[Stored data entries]
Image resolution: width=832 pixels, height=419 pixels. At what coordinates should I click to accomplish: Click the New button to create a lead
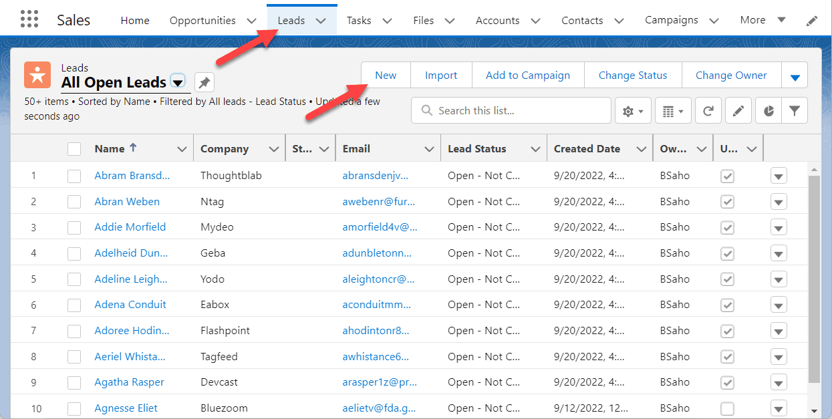coord(386,75)
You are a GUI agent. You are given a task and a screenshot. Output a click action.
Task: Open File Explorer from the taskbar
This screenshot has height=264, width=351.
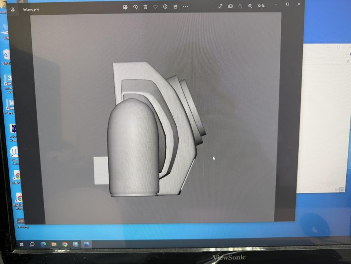(54, 244)
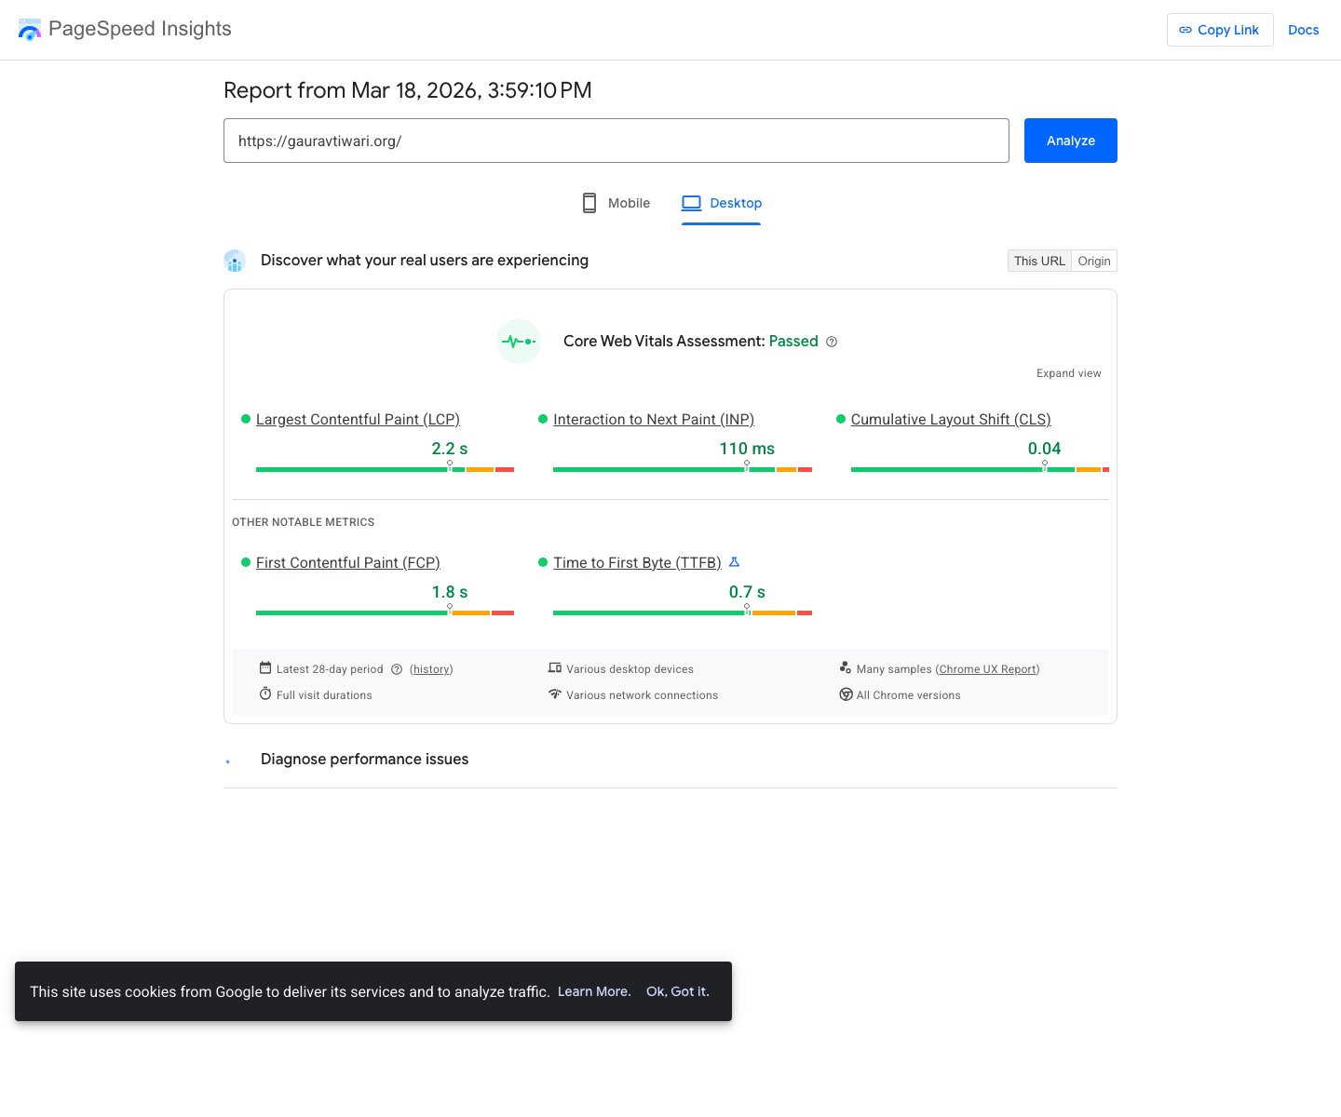Expand the Diagnose performance issues section
This screenshot has height=1117, width=1341.
pos(364,759)
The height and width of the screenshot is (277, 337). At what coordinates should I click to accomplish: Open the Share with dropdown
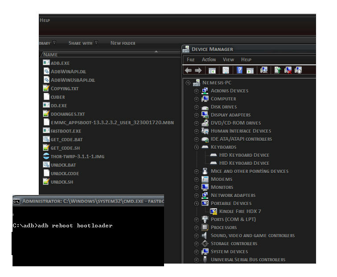point(83,43)
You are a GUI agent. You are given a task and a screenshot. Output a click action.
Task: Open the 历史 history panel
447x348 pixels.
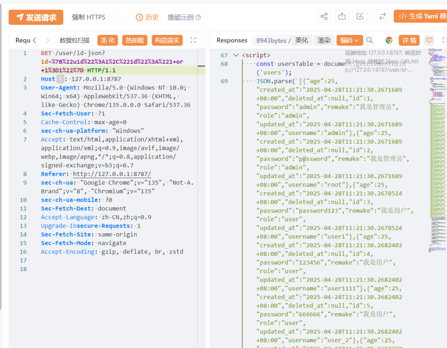[147, 17]
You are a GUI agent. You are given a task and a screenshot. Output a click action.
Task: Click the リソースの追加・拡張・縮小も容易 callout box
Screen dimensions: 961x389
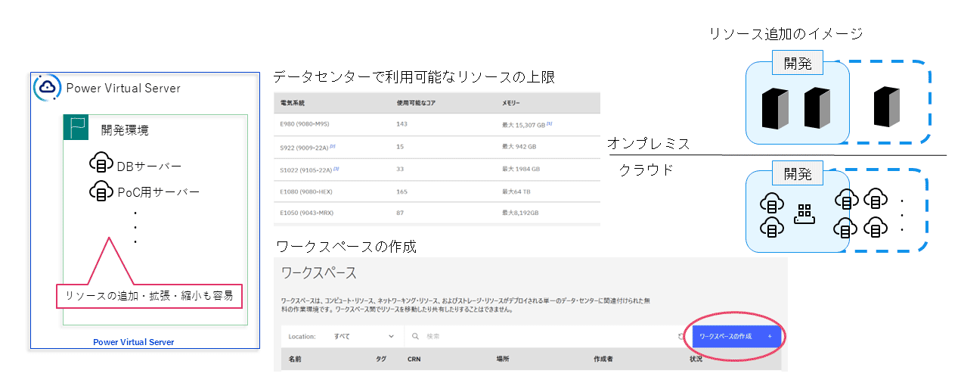[150, 296]
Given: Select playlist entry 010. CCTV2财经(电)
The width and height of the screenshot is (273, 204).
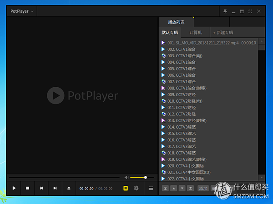Looking at the screenshot, I should 185,101.
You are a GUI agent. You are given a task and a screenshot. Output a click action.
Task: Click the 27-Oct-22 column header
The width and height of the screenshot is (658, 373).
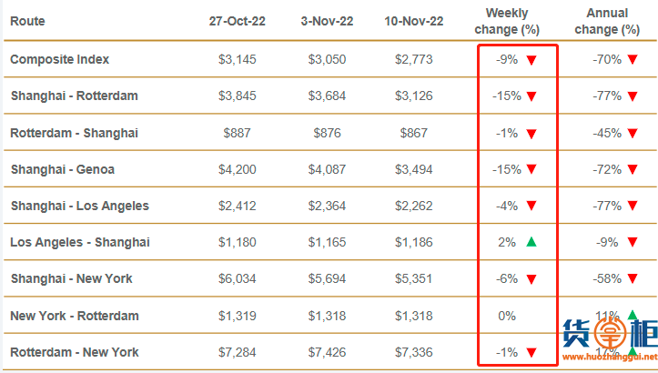(x=238, y=21)
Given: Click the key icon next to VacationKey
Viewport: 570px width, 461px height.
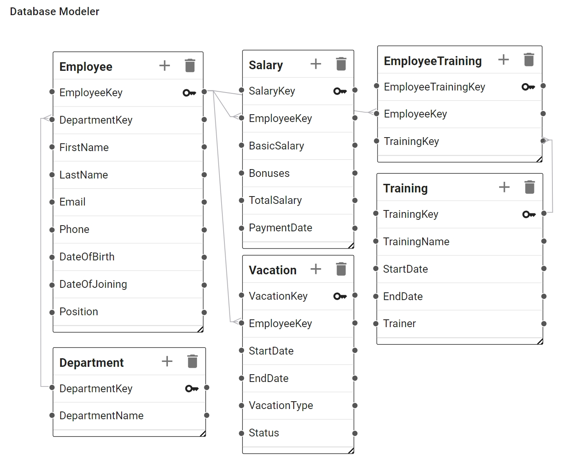Looking at the screenshot, I should click(x=340, y=296).
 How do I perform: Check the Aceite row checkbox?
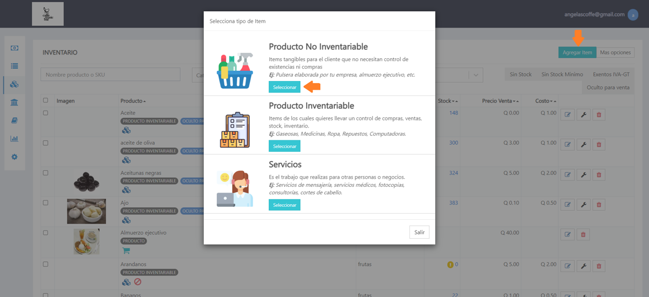(x=45, y=113)

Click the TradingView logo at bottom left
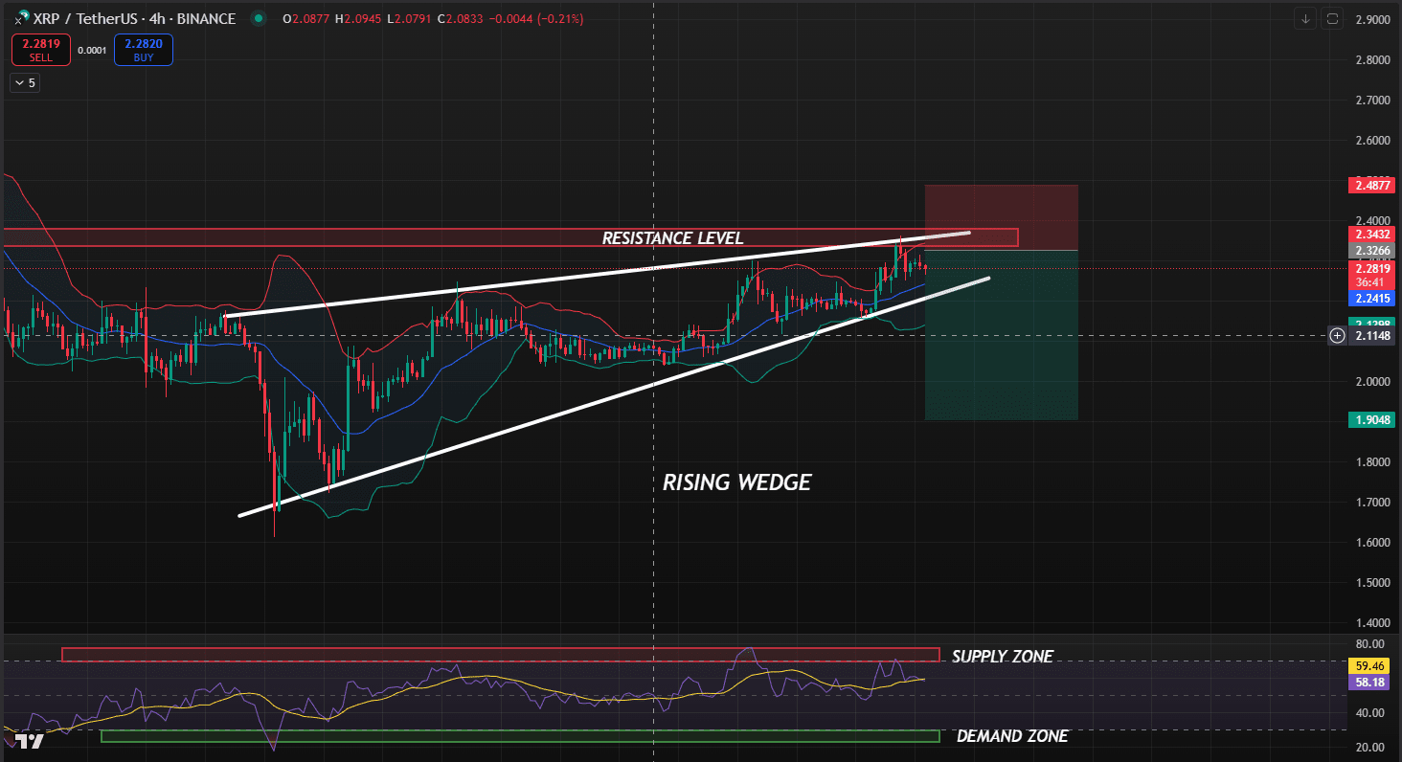click(x=29, y=741)
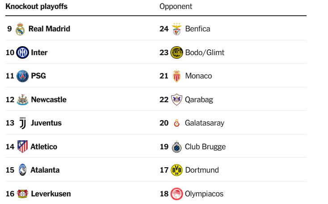Click the Newcastle crest icon
The image size is (328, 204).
click(22, 100)
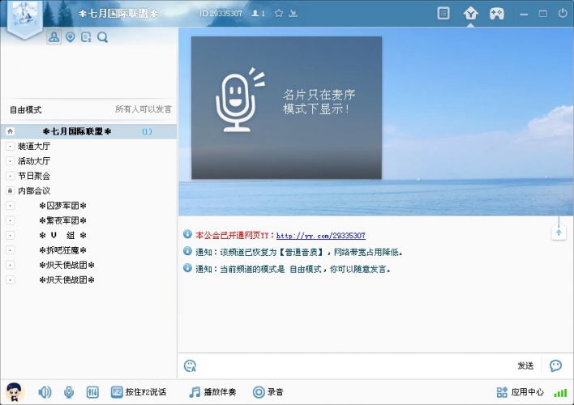Expand the 活动大厅 channel node
This screenshot has width=574, height=405.
[x=10, y=161]
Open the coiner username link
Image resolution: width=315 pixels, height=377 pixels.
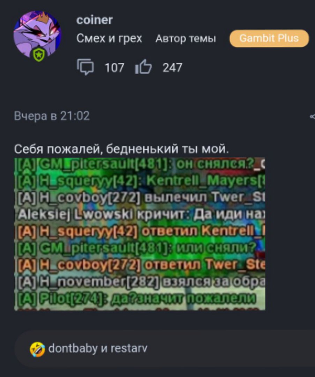[x=95, y=20]
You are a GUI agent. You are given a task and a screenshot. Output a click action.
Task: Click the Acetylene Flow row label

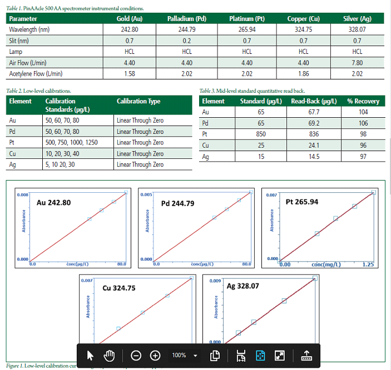click(36, 74)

INSTRUCTIONS FOR THE TASK:
Return exactly the stretch above whose first line contains "Task: Open the 历史 history panel" and whose last line contains "Task: Click the 27-Oct-22 column header", and nothing outside it. The pictures should not appear.

EXERCISE ANSWER:
Task: Open the 历史 history panel
447x348 pixels.
[147, 17]
You are a GUI agent. You are given a task and a screenshot. Output a click action.
Task: Click the リソースの追加・拡張・縮小も容易 callout box
Screen dimensions: 961x389
[150, 296]
Given: Select playlist entry 010. CCTV2财经(电)
The width and height of the screenshot is (273, 204).
Looking at the screenshot, I should 185,101.
You are a GUI agent. You are given a task and a screenshot. Output a click action.
Task: Click the 27-Oct-22 column header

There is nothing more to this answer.